Another source for the technology comes from the Siemens ZUB 100 family where they used coupling coils at the side of the tracks to augment the existing train protection system with additional signalling. The first ZUB 111 beacon did just allow for 21 states (using 2 out of 7 frequencies). The successor ZUB 122 switched to a digital telegram modulated on an 850 kHz carrier. The latter was used first in the ZUB 121 for Switzerland since 1992 and ZUB 123 for Denmark since 1992. The telegram types of these systems are compatible with the ORE A46 specification for the German LZB telegrams (about 83 bits).

Siemens published a report showing the advantages of the balise technology for railway operations in 1992 and in the fall of 1995 they delivered prototypes of Siemens type S21 Eurobalise. ABB, Alsthom and Ansaldo did also cooperate in the development and the S21 balise along with other Eurobalise prototypes were tested from July to October 1996 at the Velim railway test circuit and the Austrian railways test lab (Forschungs- und Prüfzentrum Arsenal).

The Eurobalise FFFIS (Form Fit Function Interface Specification) was introduced to the ERMTS range of specifications as SUBSET-036. Its foreword describes the specification to be based on the results of EUROSIG consortium (ACEC Transport, Adtranz Signal, Alcatel SEL, GE C Alsthom Transport, Ansaldo Trasporti, CSEE Transport, SASIB Railway, Siemens, and Westinghouse Signal) that got financial support from the European Commission. The EUROSIG formed after the initial Eurobalise/Euroloop Project 92/94 leading into the actual ERTMS/EUROSIG Project 95/98 supported by the parallel EMSET Project 96/00 (testing the Eurocab specification).
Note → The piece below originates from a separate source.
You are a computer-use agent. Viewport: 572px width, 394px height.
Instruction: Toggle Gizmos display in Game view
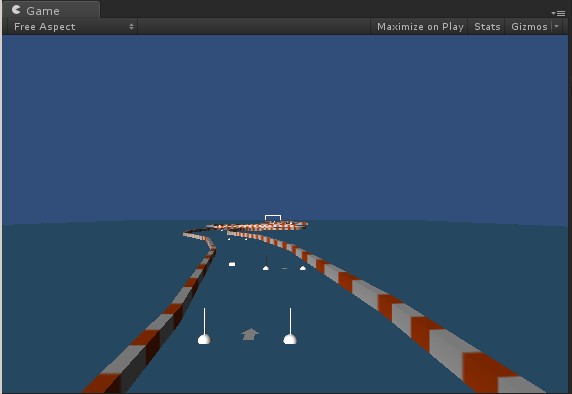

When the EUROSIG project had ended the ETCS was still not ready for real world application. So 1998 saw the formation of UNISIG (Union of Signalling Industry), including Alstom, Ansaldo, Siemens, Bombardier, (Note: ABB rail was merged into Adtranz in 1996 which was sold to Bombardier in 2001, see "Bombardier Mannheim") Invensys and Thales which were to take over the finalisation of the standard. The first baseline specification has been tested by six railways since 1999 as part of the European Rail Traffic Management System The railway companies defined some extended requirements that were added to ETCS including telegram packet types for RBC-Handover and track profile information - the resulting Class 1 Version 2.0.0 specification of ETCS was then published in April 2000.